The final event I went to was hosted by the Urbact programme, the European exchange and learning programme promoting sustainable urban development. In particular, the event was focussed on Urbact networks which involve food, such as the ‘diet for a clean planet’ network and another covering ‘sustainable food in urban communities’. As part of these projects, cities are connected so that they can learn from each other’s best practice and ensure access to high quality, locally produced and sustainable food for their citizens. Several cities presented on the work that they are already doing in this area, ranging from re-thinking school meals to encouraging local farmers’ markets, and constantly sharing their experiences with other cities in the network. This event looking at the role of the public sector was a great event to finish on, following on from the first two events which had considered the role that citizens and the third sector could play in collaborating to produce social innovation. While third sector organisations often work to solve similar challenges, cities are distinct in that they are seeking to solve similar challenges but necessarily in very different contexts to each other, and for this reason they seem ideal candidates for collaboration rather than competition. It is important that governmental funding structures recognise the importance of investing in policies and structures (like the Urbact network) which can facilitate this.

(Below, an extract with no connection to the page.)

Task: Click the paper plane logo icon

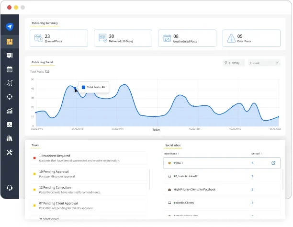Action: point(10,27)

To conclude, the Unusual Suspects festival certainly provided me with plenty of food for thought, and I found that there were more connections between the three events I attended than might have been expected. Due to demographic and lifestyle changes, understanding urban environments is becoming increasingly important in solving social challenges, and cities with their dense populations are particularly suited to the work of organisations operating within the collaborative economy. I am looking forward to the publication of Social Impact Generation Canada’s report on building an ecosystem that supports social innovation, as it is clear that there is plenty of work for all of us to do together to create a society where the third sector, individuals and the state are able to foster and support innovation when it arises.